Estrogen is a hormone present throughout the cycle in varying levels. The maturing follicle produces estrogen. This causes the hypothalamus to send signals to the pituitary gland to increase production of lutenizing hormone. Estrogen also stimulates the female reproductive organs to prepare for possible fertilization. This produces observable characteristics which can be monitored to determine fertility.
Progesterone is produced by the corpus luteum after ovulation. The corpus luteum is what remains of the ovarian follicle after releasing the egg. Progesterone signals for the uterus to prepare for a possible implantation by a fertilized egg. It also sends a signal to the pituitary gland to scale back LH production. The presence of this hormone also causes a subtle elevated shift in core body temperature which can be charted.
- Human Chorionic Gonadotropin (HCG):
HCG is produced if the fertilized egg successfully implants in the uterine wall. It prevents the corpus luteum from degenerating so that progesterone and estrogen levels will remain high. HCG is the hormone detected by home pregnancy tests.
The Sequence of Hormonal Events
The following figure offers an overview of hormonal events related to female fertility. These steps are numbered in the diagram and described in more detail below.

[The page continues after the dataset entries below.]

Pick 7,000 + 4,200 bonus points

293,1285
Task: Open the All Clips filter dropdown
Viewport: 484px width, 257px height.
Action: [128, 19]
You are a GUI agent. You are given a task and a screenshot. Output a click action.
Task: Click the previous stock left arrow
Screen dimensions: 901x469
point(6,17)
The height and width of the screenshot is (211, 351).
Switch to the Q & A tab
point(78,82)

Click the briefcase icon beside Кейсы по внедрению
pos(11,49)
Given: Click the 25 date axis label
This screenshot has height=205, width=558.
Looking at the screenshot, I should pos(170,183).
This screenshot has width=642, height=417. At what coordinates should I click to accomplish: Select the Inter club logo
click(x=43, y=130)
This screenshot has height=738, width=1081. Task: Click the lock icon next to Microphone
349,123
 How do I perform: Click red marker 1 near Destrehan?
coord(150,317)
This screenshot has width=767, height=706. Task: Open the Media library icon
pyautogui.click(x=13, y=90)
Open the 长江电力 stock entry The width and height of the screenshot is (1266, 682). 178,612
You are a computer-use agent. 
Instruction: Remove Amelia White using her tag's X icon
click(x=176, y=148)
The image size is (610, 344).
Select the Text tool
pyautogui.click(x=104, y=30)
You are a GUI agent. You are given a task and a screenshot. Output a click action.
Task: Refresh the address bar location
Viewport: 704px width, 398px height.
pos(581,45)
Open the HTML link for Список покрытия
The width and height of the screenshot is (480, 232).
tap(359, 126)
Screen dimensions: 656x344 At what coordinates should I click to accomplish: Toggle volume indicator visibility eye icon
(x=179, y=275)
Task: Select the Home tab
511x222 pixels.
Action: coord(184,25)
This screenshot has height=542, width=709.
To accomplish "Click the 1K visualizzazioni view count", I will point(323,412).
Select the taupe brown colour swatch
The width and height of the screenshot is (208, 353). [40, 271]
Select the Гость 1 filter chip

- The hypothalamus produces GnRH early in the cycle. This is used to communicate with the pituitary gland and start production of FSH.
- In response to GnRH, the pituitary gland begins production of FSH. This hormone stimulates the ovaries and causes an ovarian follicle to begin to mature.
- As the follicle matures, FSH levels decrease. The maturing follicle produces estrogen which feeds back to the hypothalamus. The GnRH production changes frequency and causes the pituitary gland to begin producing lutenizing hormone.
- A surge in LH levels causes the mature follicle to release its egg. This event is known as ovulation. The egg proceeds down the fallopian tube awaiting possible fertilization.
- The portion of the follicle that remains after ovulation is the corpus luteum. It produces progesterone which feeds back to the brain to reduce LH levels.
- Progesterone also causes the uterus to prepare for possible implantation.
- Unless pregnancy results and HCG is produced, both progesterone and estrogen levels fall as the corpus luteum degenerates. This causes the body to prepare for menstruation and the start of another cycle if pregnancy does not result.
Perceivable Hormonal Symptoms
A number of hormonal events work together throughout the female reproductive cycle. This culminates with ovulation where a released egg has the opportunity to become fertilized by a male sperm. Fertility awareness tries to capitalize on changes in observable symptoms associated with these hormones. This makes it possible to detect ovulation and plan accordingly. Two of the most commonly tracked symptoms, basal body temperature and cervical mucus, are explained below.
As described, progesterone helps alert the uterus and brain that the follicle released an ovum. This hormone also has another observable side effect. The higher progesterone levels cause the body temperature to rise slightly by tenths of a degree. If the core body temperature, or basal body temperature, is charted, this increase can be detected and used to identify ovulation.
Cervical mucus is one symptom commonly tracked by the fertility awareness method. Estrogen levels increase during the cycle as ovulation nears. This hormone causes the cervical mucus to change characteristics. The mucus serves an important role as it help facilitate the transport of male sperm. By allowing sperm to survive longer, the fertile window increases beyond the 24-hour window of ovulation. Sperm can survive internally a day or more and await an opportunity to fertilize the female ovum. When charting fertility, these changes can be monitored to detect ovulation as it approaches.